PREFERÊNCIA OU CONVENIÊNCIA?

 Houve um tempo, e isso não faz tanto tempo assim, em que uma mulher entrava em um ônibus e os homens se levantavam para ceder seu lugar.

Hoje, nas salas de espera de aeroportos, anuncia-se a preferência de idosos, grávidas, mulheres com crianças e deficientes. Mas, não é isso que vemos na saída da sala de espera, tampouco na entrada do ônibus do aeroporto e muito menos ainda na aeronave. Na fila do táxi, na saída do aeroporto, então, nem se fala.

Parece que a preferência foi resumida às “sacolinhas” de supermercados e padarias onde vemos a célebre frase: “agradecemos a preferência”.

Já que vivemos numa sociedade, devemos respeitar algumas regras básicas de convivência e a principal delas é a hierarquia da preferência pela condição social e não posição social.

O que anda acontecendo, a olhos vistos, é que a falta de reconhecimento de amor às pessoas ao seu redor, a preocupação com seus próprios requisitos de sobrevivência, está fazendo com que as pessoas tornem este mundo muito mais egoísta do que ele merecia ser.

Quantas vezes não ouvimos o nosso colega de trabalho, ou até mesmo nós, dizendo: “Para que dar bom dia a ele, ele é apenas um motorista de táxi…”, “Para que dar lugar à uma grávida na sala de espera do aeroporto, na área estritamente reservada para ela, se tenho mais cansaço que ela…”

Vagas de deficientes físicos em estacionamentos sempre tomadas pelas pessoas espertinhas, caixas preferenciais para idosos e grávidas nos supermercados e em bancos, sempre tomados pelas pessoas apressadinhas…

Isso está fazendo com que nos tornemos egoístas perante a condição alheia, preservando o nosso bem-estar acima de tudo e de todos.

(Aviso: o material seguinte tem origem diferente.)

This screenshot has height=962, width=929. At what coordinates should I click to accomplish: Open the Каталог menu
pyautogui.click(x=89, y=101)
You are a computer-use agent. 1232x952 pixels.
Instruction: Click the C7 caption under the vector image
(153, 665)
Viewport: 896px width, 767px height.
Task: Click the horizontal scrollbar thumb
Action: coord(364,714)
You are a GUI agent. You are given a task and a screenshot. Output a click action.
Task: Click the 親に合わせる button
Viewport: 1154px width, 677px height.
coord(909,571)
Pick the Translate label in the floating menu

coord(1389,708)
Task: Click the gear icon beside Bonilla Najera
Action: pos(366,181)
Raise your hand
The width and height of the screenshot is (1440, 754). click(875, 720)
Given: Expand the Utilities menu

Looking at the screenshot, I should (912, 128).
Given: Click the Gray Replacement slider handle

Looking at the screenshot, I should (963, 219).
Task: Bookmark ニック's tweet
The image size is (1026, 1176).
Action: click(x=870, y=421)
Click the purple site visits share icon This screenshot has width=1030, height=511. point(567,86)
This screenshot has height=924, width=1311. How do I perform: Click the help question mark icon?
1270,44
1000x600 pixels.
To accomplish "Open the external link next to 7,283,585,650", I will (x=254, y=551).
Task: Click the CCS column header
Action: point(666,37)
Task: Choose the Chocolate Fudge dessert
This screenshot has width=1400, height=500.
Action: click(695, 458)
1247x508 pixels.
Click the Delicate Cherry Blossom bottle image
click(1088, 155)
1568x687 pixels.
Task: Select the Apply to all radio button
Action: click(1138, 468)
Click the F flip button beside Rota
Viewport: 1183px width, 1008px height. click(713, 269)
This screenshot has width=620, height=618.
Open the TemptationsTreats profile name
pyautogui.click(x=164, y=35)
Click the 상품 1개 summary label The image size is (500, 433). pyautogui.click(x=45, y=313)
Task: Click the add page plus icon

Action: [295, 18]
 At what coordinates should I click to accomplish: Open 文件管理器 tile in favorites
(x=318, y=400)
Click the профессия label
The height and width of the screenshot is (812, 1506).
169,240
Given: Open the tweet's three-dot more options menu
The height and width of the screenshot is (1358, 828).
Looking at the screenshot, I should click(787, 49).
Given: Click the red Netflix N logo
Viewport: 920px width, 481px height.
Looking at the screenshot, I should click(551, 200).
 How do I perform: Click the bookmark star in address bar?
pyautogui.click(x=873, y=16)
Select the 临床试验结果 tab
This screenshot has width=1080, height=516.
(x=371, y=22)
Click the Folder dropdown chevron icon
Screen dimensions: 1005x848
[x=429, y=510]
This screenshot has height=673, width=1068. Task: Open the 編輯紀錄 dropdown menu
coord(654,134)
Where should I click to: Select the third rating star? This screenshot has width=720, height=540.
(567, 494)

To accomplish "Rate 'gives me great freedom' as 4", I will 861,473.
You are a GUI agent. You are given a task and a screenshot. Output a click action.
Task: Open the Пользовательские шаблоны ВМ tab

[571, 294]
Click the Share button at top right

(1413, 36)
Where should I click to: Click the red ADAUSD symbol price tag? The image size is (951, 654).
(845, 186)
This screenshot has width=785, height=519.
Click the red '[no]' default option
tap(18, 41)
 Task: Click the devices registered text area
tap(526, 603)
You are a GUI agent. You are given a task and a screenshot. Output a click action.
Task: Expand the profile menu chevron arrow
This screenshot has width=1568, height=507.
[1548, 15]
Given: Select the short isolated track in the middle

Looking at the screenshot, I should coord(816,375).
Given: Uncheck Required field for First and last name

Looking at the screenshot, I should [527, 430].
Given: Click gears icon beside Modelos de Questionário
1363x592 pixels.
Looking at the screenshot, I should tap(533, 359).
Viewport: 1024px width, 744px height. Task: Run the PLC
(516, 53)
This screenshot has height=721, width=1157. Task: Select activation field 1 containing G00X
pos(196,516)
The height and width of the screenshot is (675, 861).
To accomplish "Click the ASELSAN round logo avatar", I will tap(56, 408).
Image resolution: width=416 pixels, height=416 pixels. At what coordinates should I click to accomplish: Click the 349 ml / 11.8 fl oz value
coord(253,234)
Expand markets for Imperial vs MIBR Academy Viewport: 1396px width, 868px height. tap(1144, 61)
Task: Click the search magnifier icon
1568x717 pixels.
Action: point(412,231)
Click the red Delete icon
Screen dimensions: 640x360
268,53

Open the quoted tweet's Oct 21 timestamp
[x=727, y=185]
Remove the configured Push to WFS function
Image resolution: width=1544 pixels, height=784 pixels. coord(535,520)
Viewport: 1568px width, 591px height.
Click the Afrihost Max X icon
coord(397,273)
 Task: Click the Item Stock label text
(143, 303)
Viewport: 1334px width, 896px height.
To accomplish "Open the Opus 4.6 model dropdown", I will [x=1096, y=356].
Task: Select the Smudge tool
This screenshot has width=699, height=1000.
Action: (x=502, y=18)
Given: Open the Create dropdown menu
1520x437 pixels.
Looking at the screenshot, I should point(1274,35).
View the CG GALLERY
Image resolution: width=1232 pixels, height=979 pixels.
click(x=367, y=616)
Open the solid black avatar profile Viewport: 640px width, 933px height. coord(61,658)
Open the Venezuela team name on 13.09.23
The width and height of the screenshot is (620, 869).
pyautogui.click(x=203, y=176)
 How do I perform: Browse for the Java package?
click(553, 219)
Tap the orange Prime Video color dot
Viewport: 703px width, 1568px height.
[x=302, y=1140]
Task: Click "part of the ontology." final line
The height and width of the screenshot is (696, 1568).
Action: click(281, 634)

Lamentavelmente a hierarquia de condição social só está sendo conquistada sob forte protesto, mostrando a situação vergonhosa na qual a sociedade vem resumindo seus valores morais.

Estou falando isso com conhecimento de causa, devido à minha convivência com deficientes e, mais ainda, por percorrer este país com uma grávida nestes últimos meses (minha mulher Thais que espera o Arthur).

Tenho visto o constrangimento e a discriminação tomarem seu assento no lugar reservado à preferência.

Num desses vôos, aconteceu um overbook – mais passagens vendidas que lugares disponíveis no avião.

Um comissário, com seu belo uniforme, anuncia:

– Caso algum passageiro queira trocar seu vôo para a próxima partida ganhará um trecho-convite de nossa companhia, podendo usufruí-lo quando bem quiser.

Não houve nenhuma manifestação por parte dos presentes pois todos estavam muito apressados e sequer prestaram atenção ao fato, só esquecendo que enquanto isso a aeronave não poderia decolar.

Na fileira ao meu lado havia um casal de índios. Ele estava de paletó e ela de saia e blusa, o que demonstrava da parte deles um profundo respeito com a sociedade, pois estavam fora de sua aldeia onde não necessitavam de vestimentas maiores que uma tanga.

Como ninguém havia se manifestado, a favor da troca de passagem, ouve-se um grito ao fundo da aeronave: “Desçam os índios”!

Mas, o pior não foi isso, foram os risos desencadeados após a frase…

Levantei-me e ofereci meu lugar e o de minha esposa ao comissário…

Assim que fiz isso, olhei para trás e fiquei mais feliz ainda pois um senhor fez o mesmo o que gerou uma reação em cadeia e vários outros fizeram o mesmo.

Apesar da situação inusitada para o comissário, senti-me realizado, pois foi lindo, muito lindo… Percebi que nem tudo está perdido…

Depois disso, foi identificado o racista e, num coro, todos os passageiros da aeronave ameaçaram descer caso ele não fosse o escolhido para suprir o overbook…

Final feliz e com uma linda lição para todos ali presentes, enquanto viam o casal de índios chorarem de emoção.

Bem, contei essa estória apenas para mostrar que o respeito, uma das normas douradas da convivência em grupo está em desuso em nossa sociedade atual.

Se analisarmos algumas espécies de animais, que dizem não serem tão racionais como nós, veremos que tal atitude é primordial em seu habitat.

Observe o momento à sua volta. Dê a preferência quando for necessária. Não seja vítima da síndrome da conveniência, que usa olhares para baixo e para os lados dizendo que você está certo e que a estória não é contigo.

Isso fará de você uma pessoa mais racional e cordial, não com o mundo mas com você mesmo.

Eis aí um alimento que enobrece a quem dá e alimenta a quem o recebe.